What this task involves>
Below is some data. Retype exactly the lines starting at the one with "KYB tag label" and ending at the one with "Task: Click the 清除 button".

==== Provided entries

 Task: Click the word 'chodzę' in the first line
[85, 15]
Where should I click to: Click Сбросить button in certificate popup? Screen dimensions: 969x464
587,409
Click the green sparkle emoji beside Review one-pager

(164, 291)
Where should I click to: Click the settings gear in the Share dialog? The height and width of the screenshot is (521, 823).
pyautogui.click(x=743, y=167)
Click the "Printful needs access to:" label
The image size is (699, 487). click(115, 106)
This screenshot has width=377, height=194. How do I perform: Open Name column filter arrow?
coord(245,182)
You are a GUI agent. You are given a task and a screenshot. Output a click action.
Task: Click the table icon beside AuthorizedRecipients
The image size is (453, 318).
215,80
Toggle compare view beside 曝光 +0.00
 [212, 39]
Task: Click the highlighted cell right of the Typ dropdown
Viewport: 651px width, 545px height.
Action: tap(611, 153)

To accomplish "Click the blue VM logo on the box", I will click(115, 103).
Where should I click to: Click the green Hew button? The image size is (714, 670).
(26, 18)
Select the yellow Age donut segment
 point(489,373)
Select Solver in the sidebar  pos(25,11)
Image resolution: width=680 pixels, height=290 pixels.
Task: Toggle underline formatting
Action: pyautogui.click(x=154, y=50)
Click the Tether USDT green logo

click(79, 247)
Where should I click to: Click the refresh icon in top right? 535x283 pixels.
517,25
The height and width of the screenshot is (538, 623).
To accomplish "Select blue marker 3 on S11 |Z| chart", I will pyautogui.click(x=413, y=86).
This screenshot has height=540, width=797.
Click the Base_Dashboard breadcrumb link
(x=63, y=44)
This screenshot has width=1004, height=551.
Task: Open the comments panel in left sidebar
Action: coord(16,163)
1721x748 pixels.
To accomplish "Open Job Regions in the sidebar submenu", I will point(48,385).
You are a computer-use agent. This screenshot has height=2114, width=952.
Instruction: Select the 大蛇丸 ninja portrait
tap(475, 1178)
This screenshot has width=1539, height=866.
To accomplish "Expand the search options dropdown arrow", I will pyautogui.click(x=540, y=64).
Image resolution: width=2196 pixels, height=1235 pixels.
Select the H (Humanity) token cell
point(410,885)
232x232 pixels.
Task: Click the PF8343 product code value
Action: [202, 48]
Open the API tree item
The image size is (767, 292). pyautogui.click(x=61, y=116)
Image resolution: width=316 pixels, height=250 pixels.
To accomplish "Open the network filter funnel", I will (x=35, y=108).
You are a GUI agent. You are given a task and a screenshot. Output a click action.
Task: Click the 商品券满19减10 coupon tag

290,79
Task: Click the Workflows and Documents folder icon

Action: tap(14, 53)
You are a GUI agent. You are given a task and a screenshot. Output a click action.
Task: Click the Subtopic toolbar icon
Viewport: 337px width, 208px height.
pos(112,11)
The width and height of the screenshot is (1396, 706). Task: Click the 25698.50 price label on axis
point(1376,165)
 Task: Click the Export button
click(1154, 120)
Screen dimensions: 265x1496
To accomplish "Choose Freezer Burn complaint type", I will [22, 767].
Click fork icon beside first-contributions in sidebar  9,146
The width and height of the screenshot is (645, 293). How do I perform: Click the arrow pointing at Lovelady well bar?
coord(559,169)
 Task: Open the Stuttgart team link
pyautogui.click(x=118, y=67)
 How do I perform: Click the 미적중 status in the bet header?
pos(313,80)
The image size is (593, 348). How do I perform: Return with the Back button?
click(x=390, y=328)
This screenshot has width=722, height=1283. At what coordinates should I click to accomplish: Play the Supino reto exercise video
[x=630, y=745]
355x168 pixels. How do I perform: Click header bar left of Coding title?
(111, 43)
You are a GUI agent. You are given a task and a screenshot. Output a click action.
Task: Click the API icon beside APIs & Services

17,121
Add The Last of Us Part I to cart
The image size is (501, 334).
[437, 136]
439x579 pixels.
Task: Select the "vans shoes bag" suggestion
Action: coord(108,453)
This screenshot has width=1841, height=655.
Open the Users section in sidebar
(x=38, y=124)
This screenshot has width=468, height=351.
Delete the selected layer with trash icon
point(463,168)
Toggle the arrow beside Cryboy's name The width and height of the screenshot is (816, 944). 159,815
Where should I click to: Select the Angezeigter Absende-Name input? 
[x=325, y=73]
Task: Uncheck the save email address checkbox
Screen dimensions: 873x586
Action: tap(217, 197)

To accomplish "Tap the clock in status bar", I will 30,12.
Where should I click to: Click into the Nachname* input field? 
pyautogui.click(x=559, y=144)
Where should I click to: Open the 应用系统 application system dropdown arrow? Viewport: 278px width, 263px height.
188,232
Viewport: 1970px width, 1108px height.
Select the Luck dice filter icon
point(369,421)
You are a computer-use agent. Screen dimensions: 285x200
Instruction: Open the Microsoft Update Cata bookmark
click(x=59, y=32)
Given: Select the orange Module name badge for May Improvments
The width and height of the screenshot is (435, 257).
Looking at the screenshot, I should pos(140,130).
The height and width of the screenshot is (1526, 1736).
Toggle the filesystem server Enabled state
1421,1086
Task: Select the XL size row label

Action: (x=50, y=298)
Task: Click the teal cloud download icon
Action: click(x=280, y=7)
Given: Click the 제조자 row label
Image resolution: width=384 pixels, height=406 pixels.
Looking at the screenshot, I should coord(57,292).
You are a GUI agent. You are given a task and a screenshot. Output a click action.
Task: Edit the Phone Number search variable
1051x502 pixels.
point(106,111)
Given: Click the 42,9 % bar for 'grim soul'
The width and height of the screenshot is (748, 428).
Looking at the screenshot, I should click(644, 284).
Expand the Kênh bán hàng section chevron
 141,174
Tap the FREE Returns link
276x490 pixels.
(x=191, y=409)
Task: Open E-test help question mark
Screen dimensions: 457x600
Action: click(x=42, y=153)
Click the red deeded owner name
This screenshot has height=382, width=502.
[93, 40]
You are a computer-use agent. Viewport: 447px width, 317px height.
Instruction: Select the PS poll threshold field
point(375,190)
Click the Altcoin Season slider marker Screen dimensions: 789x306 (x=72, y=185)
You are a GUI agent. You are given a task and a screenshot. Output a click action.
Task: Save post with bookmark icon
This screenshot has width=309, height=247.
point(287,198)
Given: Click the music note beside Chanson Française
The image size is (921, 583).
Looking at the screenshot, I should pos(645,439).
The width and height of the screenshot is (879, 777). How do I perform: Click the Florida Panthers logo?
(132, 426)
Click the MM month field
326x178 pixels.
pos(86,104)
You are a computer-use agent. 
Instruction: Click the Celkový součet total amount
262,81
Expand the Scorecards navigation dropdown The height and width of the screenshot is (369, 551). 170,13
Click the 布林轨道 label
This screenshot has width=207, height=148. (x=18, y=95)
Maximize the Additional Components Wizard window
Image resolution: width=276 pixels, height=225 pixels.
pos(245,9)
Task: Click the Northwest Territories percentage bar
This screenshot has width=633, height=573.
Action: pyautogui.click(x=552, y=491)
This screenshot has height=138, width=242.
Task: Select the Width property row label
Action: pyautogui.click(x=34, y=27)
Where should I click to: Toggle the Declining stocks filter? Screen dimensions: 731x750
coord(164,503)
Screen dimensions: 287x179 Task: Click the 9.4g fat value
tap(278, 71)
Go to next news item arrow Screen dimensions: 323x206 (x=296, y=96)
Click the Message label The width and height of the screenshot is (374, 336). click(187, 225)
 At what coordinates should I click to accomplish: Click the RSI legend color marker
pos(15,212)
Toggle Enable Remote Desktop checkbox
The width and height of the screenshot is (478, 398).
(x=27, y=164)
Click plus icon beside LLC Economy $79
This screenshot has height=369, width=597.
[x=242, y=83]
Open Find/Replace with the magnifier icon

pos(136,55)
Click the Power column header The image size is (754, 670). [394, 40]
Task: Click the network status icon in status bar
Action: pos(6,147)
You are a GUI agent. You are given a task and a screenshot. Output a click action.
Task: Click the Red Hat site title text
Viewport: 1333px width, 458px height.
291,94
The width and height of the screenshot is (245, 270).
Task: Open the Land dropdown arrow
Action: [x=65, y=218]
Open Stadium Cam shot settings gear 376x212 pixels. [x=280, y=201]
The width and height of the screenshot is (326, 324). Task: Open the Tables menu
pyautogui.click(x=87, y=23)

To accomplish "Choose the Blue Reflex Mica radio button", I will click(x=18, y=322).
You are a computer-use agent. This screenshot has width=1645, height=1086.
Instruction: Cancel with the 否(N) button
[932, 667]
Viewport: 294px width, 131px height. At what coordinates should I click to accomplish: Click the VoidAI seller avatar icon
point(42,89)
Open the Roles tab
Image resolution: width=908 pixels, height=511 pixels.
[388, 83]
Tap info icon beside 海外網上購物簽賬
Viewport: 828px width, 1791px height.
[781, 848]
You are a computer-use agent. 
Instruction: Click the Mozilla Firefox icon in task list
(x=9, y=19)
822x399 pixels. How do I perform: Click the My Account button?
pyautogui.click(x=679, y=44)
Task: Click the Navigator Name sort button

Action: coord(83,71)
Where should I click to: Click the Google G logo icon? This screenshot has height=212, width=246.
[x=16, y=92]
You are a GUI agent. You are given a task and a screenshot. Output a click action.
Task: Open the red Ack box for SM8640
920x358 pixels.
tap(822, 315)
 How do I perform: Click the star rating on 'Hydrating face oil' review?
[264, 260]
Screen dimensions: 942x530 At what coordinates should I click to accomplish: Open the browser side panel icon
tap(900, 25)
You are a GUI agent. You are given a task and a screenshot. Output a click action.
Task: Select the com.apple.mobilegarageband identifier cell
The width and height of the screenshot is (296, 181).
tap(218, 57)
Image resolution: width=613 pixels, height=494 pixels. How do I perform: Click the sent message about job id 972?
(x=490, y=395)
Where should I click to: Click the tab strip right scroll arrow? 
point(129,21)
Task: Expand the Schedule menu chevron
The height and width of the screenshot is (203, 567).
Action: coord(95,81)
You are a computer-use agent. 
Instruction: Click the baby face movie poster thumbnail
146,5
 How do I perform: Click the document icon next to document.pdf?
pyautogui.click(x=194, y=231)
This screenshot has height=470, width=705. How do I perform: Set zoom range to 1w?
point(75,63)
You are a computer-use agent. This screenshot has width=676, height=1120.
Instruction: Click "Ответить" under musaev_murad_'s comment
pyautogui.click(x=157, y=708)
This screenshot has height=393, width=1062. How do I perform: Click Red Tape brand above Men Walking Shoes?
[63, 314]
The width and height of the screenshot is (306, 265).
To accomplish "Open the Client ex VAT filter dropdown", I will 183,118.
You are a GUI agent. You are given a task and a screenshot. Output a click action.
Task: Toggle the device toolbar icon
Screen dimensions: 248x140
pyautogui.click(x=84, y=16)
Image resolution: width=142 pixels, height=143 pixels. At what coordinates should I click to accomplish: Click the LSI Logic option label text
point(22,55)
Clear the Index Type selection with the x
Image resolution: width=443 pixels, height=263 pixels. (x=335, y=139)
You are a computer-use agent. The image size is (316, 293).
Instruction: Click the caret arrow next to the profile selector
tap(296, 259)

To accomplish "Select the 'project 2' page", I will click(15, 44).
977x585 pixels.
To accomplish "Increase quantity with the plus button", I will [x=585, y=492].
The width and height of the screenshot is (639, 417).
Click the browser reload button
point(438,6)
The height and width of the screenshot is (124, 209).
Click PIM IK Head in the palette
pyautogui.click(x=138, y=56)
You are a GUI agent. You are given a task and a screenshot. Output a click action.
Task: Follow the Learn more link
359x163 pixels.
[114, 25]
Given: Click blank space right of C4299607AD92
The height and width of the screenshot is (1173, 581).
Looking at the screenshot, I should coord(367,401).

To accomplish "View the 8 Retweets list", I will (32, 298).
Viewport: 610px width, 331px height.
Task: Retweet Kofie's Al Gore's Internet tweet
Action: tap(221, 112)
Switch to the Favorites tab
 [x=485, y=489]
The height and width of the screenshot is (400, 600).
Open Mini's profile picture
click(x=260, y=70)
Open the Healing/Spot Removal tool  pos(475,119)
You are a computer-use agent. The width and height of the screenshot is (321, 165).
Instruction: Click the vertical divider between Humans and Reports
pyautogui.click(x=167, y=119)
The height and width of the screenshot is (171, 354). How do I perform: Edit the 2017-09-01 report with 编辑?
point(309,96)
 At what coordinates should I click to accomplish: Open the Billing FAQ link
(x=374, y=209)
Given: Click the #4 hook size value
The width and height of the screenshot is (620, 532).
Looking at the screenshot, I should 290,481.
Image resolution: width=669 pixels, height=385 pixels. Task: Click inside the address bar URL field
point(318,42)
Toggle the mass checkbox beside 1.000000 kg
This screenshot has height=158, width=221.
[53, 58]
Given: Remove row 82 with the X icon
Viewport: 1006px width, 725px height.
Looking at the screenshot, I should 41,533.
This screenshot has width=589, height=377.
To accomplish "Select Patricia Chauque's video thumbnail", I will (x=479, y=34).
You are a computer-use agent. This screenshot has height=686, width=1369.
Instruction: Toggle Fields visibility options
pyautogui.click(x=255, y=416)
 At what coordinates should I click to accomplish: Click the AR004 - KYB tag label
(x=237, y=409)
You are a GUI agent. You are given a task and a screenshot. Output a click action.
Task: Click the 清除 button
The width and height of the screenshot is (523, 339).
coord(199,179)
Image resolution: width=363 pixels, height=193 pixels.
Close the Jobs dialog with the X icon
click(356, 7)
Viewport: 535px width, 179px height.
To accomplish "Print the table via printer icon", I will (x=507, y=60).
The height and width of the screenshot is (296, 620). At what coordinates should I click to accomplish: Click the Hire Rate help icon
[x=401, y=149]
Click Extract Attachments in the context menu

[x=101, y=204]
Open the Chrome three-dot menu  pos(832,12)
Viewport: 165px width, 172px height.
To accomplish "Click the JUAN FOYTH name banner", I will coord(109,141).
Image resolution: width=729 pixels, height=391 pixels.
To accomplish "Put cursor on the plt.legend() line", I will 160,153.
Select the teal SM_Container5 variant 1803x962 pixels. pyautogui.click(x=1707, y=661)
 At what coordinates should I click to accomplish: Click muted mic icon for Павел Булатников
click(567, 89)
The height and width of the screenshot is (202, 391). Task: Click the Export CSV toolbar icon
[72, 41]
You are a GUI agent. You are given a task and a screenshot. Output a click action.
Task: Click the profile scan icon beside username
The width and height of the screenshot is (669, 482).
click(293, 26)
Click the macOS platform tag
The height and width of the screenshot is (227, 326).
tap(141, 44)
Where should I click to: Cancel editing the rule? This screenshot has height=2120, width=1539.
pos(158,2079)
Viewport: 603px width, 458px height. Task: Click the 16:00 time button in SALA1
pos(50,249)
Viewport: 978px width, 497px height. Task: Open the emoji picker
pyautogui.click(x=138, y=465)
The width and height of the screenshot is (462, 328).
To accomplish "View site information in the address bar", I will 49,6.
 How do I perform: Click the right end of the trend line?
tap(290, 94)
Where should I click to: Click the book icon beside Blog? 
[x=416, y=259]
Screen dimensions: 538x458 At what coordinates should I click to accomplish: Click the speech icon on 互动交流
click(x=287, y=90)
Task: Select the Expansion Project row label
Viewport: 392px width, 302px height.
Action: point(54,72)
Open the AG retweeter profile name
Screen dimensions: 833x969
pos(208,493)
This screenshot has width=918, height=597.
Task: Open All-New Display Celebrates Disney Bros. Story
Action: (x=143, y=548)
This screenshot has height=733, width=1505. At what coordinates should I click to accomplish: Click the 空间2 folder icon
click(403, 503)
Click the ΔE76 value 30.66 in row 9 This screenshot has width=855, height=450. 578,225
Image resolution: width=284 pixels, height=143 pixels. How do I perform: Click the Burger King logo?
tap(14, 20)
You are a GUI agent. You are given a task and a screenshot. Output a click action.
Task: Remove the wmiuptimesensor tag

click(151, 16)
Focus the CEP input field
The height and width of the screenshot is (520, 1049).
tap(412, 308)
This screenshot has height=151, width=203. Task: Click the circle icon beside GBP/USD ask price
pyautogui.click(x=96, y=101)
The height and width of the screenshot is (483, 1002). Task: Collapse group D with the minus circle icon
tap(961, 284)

========

Answer area>
 At what coordinates should I click to accomplish: Click the AR004 - KYB tag label
(x=237, y=409)
You are a GUI agent. You are given a task and a screenshot. Output a click action.
Task: Click the 清除 button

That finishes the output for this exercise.